Task prompt: Repeat the listing that follows without a single change.
++++ Data ++++
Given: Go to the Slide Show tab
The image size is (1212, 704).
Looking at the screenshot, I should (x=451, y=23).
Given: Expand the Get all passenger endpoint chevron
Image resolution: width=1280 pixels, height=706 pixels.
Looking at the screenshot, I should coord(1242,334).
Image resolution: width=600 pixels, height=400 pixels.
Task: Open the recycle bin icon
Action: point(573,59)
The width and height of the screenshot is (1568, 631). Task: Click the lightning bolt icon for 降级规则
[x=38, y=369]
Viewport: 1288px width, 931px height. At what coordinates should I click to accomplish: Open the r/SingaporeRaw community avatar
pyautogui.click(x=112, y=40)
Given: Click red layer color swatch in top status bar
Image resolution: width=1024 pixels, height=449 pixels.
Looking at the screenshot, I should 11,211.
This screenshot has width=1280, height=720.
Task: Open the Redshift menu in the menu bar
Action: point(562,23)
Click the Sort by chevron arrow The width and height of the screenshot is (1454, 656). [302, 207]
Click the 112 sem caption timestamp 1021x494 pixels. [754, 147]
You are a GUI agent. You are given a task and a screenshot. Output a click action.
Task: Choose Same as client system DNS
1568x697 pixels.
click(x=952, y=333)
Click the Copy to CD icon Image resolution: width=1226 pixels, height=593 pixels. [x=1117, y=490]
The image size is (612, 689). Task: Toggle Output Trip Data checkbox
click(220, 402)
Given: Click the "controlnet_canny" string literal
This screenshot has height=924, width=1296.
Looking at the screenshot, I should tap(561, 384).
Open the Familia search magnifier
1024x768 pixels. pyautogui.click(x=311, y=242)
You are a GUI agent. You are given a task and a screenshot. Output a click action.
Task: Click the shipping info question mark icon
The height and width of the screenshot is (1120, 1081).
++++
Result of the exercise:
Given: Go to the Slide Show tab
The image size is (1212, 704).
Looking at the screenshot, I should (x=451, y=23).
Given: Expand the Get all passenger endpoint chevron
Image resolution: width=1280 pixels, height=706 pixels.
Looking at the screenshot, I should coord(1242,334).
Image resolution: width=600 pixels, height=400 pixels.
Task: Open the recycle bin icon
Action: point(573,59)
The width and height of the screenshot is (1568, 631). Task: Click the lightning bolt icon for 降级规则
[x=38, y=369]
Viewport: 1288px width, 931px height. At what coordinates should I click to accomplish: Open the r/SingaporeRaw community avatar
pyautogui.click(x=112, y=40)
Given: Click red layer color swatch in top status bar
Image resolution: width=1024 pixels, height=449 pixels.
Looking at the screenshot, I should 11,211.
This screenshot has width=1280, height=720.
Task: Open the Redshift menu in the menu bar
Action: point(562,23)
Click the Sort by chevron arrow The width and height of the screenshot is (1454, 656). [302, 207]
Click the 112 sem caption timestamp 1021x494 pixels. [754, 147]
You are a GUI agent. You are given a task and a screenshot. Output a click action.
Task: Choose Same as client system DNS
1568x697 pixels.
click(x=952, y=333)
Click the Copy to CD icon Image resolution: width=1226 pixels, height=593 pixels. [x=1117, y=490]
The image size is (612, 689). Task: Toggle Output Trip Data checkbox
click(220, 402)
Given: Click the "controlnet_canny" string literal
This screenshot has height=924, width=1296.
Looking at the screenshot, I should tap(561, 384).
Open the Familia search magnifier
1024x768 pixels. pyautogui.click(x=311, y=242)
You are a GUI agent. You are given a task and a screenshot. Output a click action.
Task: Click the shipping info question mark icon
The height and width of the screenshot is (1120, 1081).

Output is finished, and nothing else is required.